-- EXERCISE INSTRUCTIONS --
In the data, find each line where the word "computer" appears and list that line.

━━━━━━━━━━

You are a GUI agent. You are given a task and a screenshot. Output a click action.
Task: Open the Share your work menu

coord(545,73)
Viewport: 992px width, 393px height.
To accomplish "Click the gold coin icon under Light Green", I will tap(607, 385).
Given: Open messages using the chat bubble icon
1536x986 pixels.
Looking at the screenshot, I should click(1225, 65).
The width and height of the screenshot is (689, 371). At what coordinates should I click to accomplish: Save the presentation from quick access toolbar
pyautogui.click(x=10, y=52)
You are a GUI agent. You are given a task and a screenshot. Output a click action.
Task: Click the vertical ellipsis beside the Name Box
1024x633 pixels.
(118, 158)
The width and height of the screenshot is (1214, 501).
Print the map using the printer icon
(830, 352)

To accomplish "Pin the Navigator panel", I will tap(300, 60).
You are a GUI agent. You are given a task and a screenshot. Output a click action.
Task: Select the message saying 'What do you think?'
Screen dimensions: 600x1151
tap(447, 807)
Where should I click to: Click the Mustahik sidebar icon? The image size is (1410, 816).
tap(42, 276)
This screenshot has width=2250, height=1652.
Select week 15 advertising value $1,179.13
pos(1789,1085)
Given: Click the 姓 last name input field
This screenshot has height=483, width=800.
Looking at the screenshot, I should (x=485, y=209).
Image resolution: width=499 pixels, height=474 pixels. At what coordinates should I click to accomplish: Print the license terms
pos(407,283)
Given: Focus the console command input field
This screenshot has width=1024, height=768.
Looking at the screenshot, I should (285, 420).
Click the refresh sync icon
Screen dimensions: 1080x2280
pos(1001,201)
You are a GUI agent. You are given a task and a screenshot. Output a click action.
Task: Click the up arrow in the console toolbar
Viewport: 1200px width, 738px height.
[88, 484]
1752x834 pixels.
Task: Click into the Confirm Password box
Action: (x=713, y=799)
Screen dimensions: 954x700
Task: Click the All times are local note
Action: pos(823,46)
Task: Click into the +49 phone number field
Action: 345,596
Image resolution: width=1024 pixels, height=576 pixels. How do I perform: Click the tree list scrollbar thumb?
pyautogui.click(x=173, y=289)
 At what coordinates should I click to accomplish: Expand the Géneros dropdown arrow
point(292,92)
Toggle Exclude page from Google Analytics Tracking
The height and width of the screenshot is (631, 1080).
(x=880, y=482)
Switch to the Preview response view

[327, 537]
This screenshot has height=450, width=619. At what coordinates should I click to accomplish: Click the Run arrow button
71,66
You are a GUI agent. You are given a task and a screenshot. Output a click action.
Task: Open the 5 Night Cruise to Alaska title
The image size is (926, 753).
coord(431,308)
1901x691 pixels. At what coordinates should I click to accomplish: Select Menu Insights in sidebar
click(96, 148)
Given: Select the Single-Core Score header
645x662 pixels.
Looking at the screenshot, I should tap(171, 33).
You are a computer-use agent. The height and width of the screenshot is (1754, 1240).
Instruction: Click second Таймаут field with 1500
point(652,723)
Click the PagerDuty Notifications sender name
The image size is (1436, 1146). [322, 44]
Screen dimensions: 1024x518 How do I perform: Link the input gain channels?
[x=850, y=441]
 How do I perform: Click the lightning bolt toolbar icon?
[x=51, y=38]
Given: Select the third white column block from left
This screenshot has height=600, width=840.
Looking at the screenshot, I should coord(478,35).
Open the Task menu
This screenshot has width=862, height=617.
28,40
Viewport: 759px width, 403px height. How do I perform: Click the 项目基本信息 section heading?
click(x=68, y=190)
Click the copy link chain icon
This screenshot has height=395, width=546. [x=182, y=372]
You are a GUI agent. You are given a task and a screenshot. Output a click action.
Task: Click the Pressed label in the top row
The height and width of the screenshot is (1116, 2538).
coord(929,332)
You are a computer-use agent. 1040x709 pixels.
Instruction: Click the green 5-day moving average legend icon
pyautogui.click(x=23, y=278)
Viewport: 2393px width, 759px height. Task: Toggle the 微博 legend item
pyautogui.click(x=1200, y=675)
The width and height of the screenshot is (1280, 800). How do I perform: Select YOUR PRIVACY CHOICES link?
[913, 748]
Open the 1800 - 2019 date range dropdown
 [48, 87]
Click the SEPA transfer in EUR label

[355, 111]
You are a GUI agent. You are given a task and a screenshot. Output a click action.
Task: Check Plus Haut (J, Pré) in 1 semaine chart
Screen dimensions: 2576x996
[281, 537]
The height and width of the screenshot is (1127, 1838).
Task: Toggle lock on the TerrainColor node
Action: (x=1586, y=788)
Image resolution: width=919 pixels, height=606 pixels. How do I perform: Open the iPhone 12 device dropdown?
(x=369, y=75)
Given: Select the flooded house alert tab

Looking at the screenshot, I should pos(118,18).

━━━━━━━━━━

-- TASK SOLUTION --
You are a computer-use agent. The height and width of the screenshot is (1754, 1240).
You are a computer-use agent. 1040x709 pixels.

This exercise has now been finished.